Selon vous, les territoires oubliés devront jouer un rôle majeur dans la décarbonation de l’énergie. Comment y parvenir ?

A. M. – Si l’on conforte le bâti dans ces territoires et l’on trouve un modèle pour « bien habiter la France », au lieu de construire de nouvelles opérations dans les métropoles, l’on conforte le patrimoine existant des villages et des petites villes. On fait donc des économies de CO2 considérables. La question des transports est majeure, mais nous avons peu travaillé dessus. En revanche, nous avons abordé les transports alternatifs – comme l’auto-partage – qui peuvent devenir des stratégies nationales pour aider les territoires qui vont continuer à utiliser la voiture.

Ces territoires traités dans le livre sont invisibles, car mal connus et pas assez investis.

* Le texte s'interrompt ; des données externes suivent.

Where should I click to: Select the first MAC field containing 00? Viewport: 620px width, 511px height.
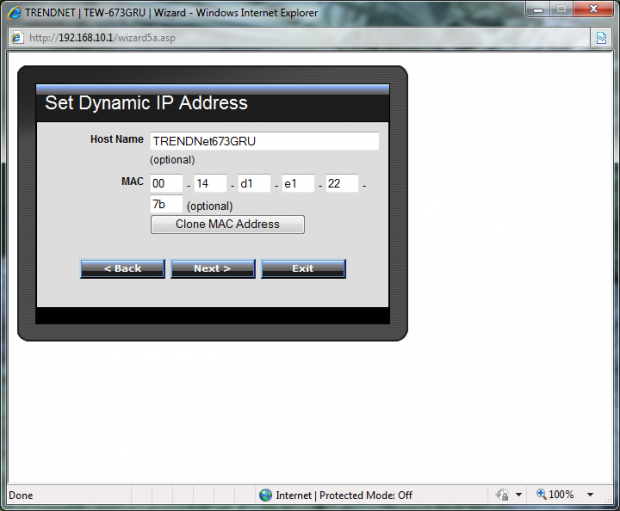click(x=166, y=184)
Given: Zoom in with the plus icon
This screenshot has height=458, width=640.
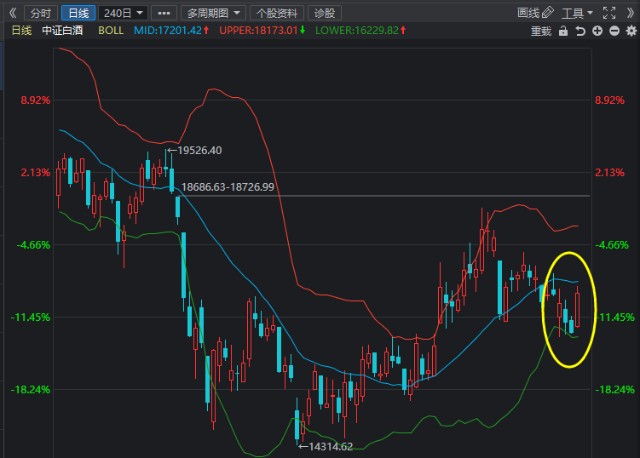Looking at the screenshot, I should pos(597,31).

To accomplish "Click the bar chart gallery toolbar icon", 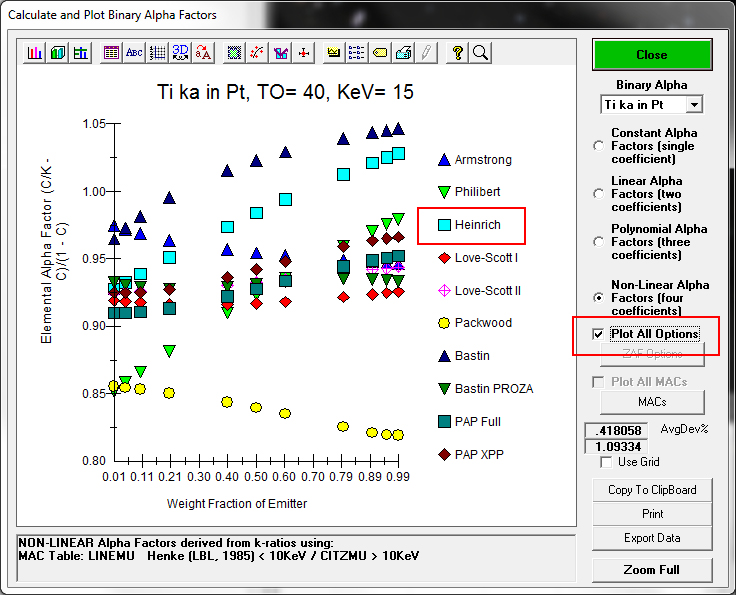I will click(x=35, y=53).
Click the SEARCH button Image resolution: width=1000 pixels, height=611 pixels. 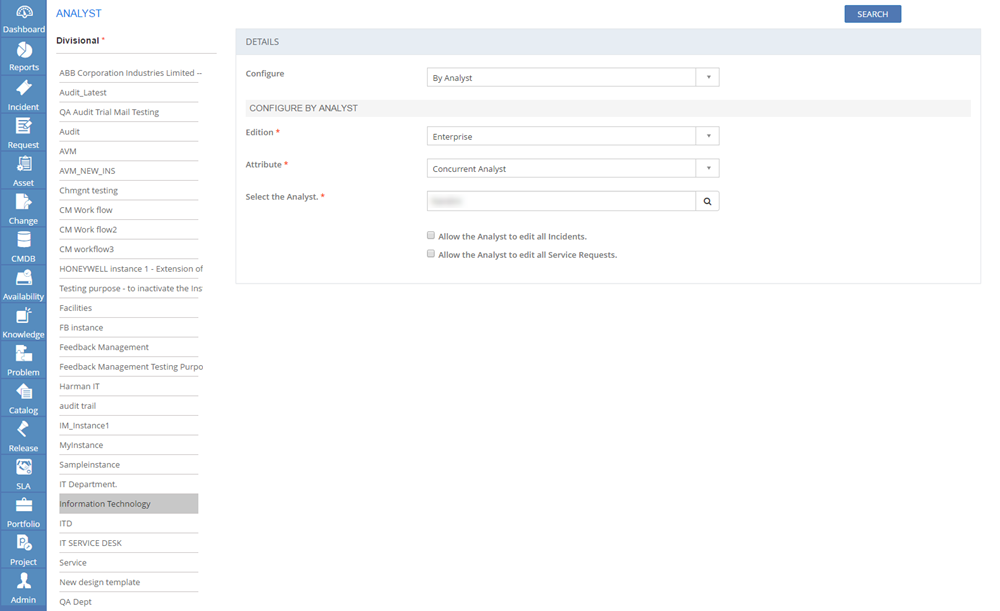pyautogui.click(x=872, y=14)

Un des enjeux consiste à mieux les connaître, mieux comprendre leurs logiques et les accompagner.

Ensuite, il faut s’interroger sur les énergies renouvelables et le nucléaire. Jusqu’à présent, on installait les infrastructures sur des friches, mais aujourd’hui il n’y a plus de place. Il va donc falloir les installer sur ces territoires qui ne sont pas prêts à les accueillir à n’importe quelle condition. Il conviendrait de mener un travail avec l’État, afin de choisir des espaces qui ne défigurent pas le territoire et qui servent aux communes. Il faut aussi essayer, par exemple, de combiner l’investissement en énergies renouvelables avec le projet de réindustrialisation de la France. Des objectifs nationaux existent, mais ils ne sont jamais localisés géographiquement. Il est essentiel de savoir où, pourquoi et comment cela sert le territoire ! Nous avons notamment parlé d’« agro-voltaïsme » avec Jean-Pierre Buche qui y est très opposé. Cependant, la piste n’est pas totalement inintéressante. Peut-on la rendre compatible avec le développement agricole ?

Nos amis chercheurs du plan urbanisme construction architecture (PUCA)4, dans leur livre sur les territoires hors-jeu, ont étudié l’Espagne l’Italie et la Pologne. Ils ont découvert des territoires objets de prédations par les projets d’énergies renouvelables, menés sans aucune réflexion ni concertation, sans aucun ancrage géographique ni lien avec aucun autre sujet. Il faut impérativement une vision pour la France, ce qui devrait être le rôle du commissariat au plan.

G. H. – Ces territoires traités dans le livre sont invisibles, car mal connus et pas assez investis. Un des enjeux consiste à mieux les connaître, mieux comprendre leurs logiques et les accompagner. Nous avons été très frappés par le ministre de l’Économie portugais, qui nous expliquait que, quand on les laisse à l’abandon, cela débouche sur des crises majeures. Comme personne ne veut les habiter, il faut s’interroger sur leur occupation par des populations étrangères qui y vivent, les entretiennent et les repeuplent. La manière dont les gens se sentent oubliés sur ces territoires nous a beaucoup interrogés. Cela va au-delà des questions d’urbanisme, cela concerne plus largement la conception des politiques publiques.

  1. Hébert G. et Masboungi A., Les territoires oubliés. Un futur désirable, 2024, Le Moniteur.
  2. Le club Ville aménagement regroupe des aménageurs responsables de grandes opérations urbaines françaises en partenariat avec l’administration du ministère chargé de l’Urbanisme. Depuis trente ans, le club est un lieu d’échange permanent pour le milieu des professionnels de l’aménagement. Il publie régulièrement des ouvrages et diffuse plusieurs lettres d’actualité et de réflexion sur la transformation des villes et des territoires qui nourrissent les travaux de l’État et des collectivités.
  3. Desjardins X. et Estèbe P., La valeur des territoires hors-jeu. Leçons espagnoles, italiennes et polonaises, 2022, PUCA, Réflexions en partage.
  4. Desjardins X. et Estèbe P., La valeur des territoires hors-jeu. Leçons espagnoles, italiennes et polonaises, op. cit.